▸ **Extract**:
....................

About the activity group
The GAMM activity group Data-driven modeling and numerical simulation of microstructured materials (GAMM AG Data) aims at coordinating the acitivities of the members of GAMM in the field of data-based modeling, simulation and analysis in the context of microstructured materials. The GAMM AG Data was jointly initiated by Felix Fritzen (University of Stuttgart) and Stefan Diebels (University of Saarbrücken). The proposal got accepted during the GAMM annual meeting in Braunschweig in March 2016.

....................

▸ **Given data**:
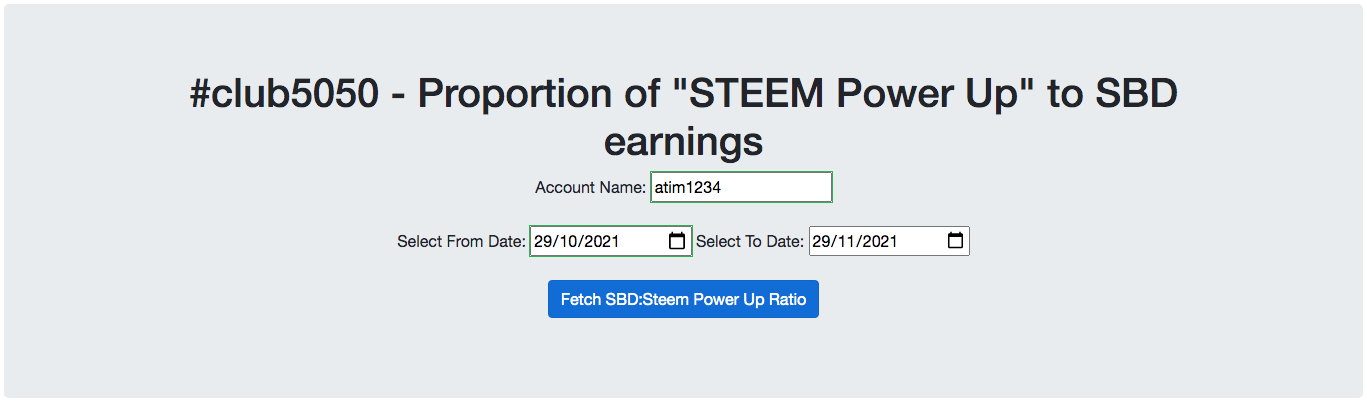
Task: Open the From Date calendar picker icon
Action: pos(677,241)
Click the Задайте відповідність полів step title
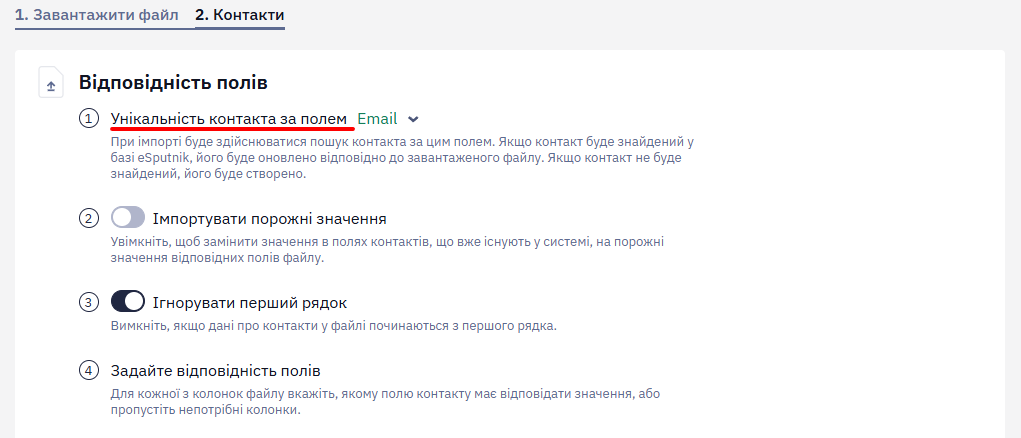Viewport: 1021px width, 438px height. pos(216,371)
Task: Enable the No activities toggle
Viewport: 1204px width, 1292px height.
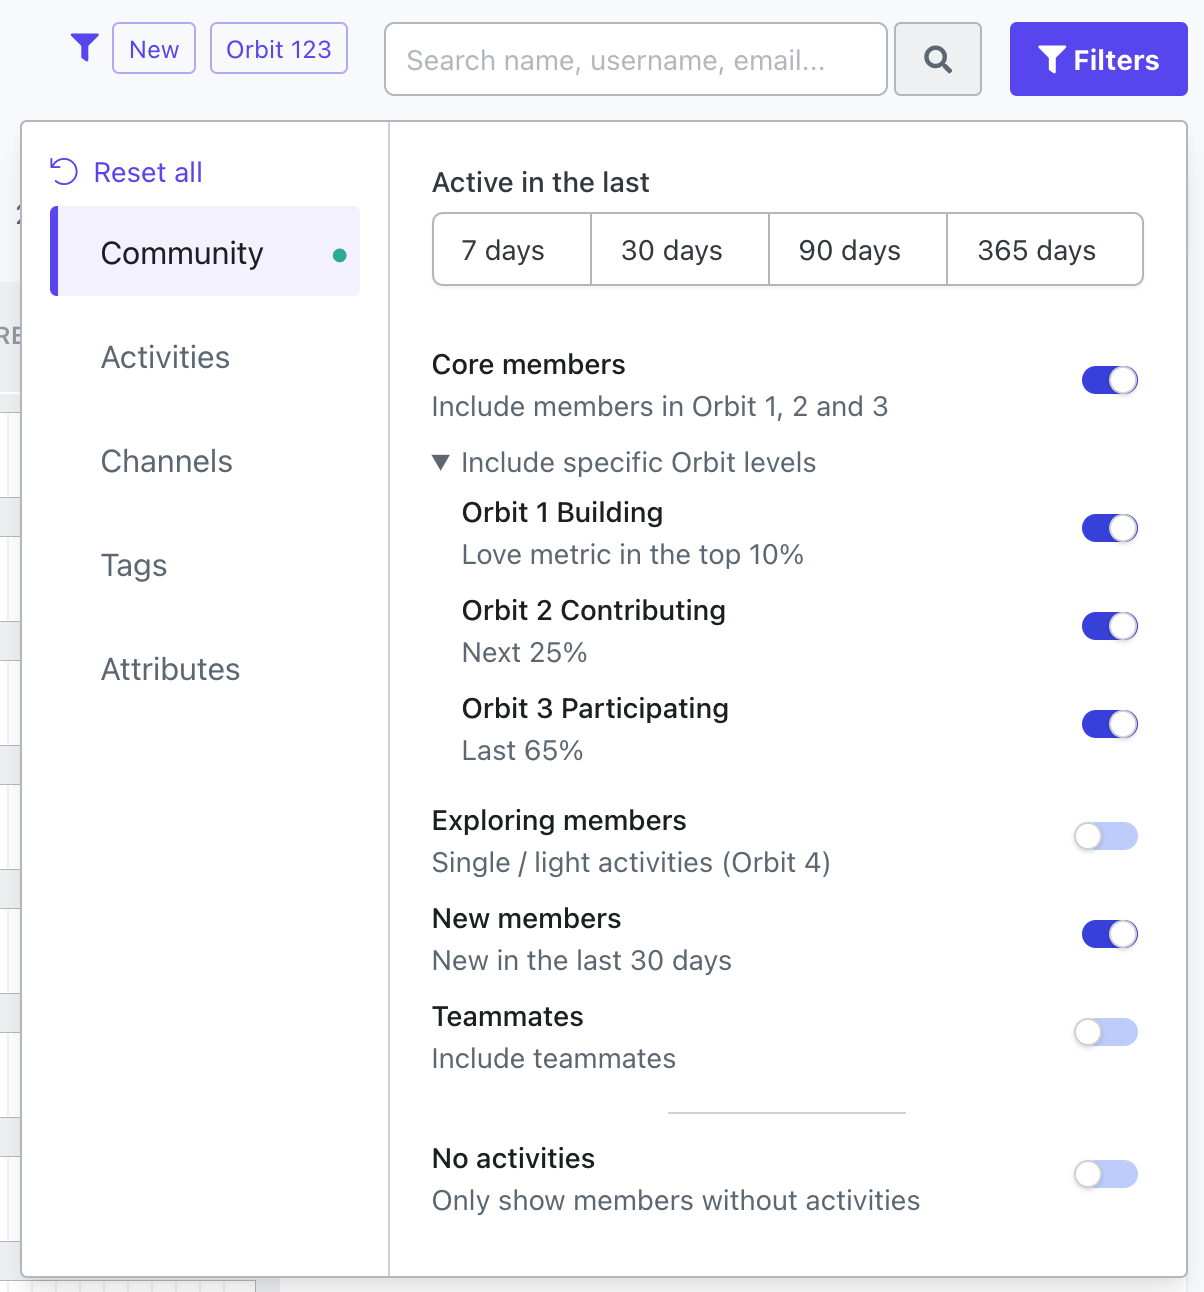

....................

▸ **Requirement 1**:
According to the text about the GAMM activity group, who jointly initiated the GAMM AG Data?
▸ **Requirement 2**:
Resume the text about the GAMM activity group after its final sentence.

▸ **Response 1**:
Felix Fritzen (University of Stuttgart) and Stefan Diebels (University of Saarbrücken).

▸ **Response 2**:
In the recent years significant technological improvements have been made in the field of imageing based experimental setups. For instance, the quality and the velocity (i.e. frame rate) of computer tomography based imaging have both been improved considerably while, at the same time, X-ray computer tomography devices are now available in many research facilities. By virtue of the obtained three-dimensional images, microstructures of modern natural and artificial materials can be analyzed and used in direct numerical simulations. The incorporation of the three-dimensional microstructure information is however highly non-trivial from a numerical point of view. Special data-processing techniques that are able to operate on billions of unknowns are required, e.g., by making use of the advantageous properties of the Fast Fourier Transform (FFT). The development of algorithms and data handling techniques for the processing of three-dimensional data sets denote major topics of the GAMM AG Data. Innovative image processing techniques for automatic phase segmentation and microstructure reconstructions that are usable for finite element discretizations are equally important.
(Schüler, Jänicke, Steeb: Nonlinear modeling and computational homogenization of asphalt concrete on the basis of XRCT scans, in Const. Build. Mater. 109, p. 96-108, 2016)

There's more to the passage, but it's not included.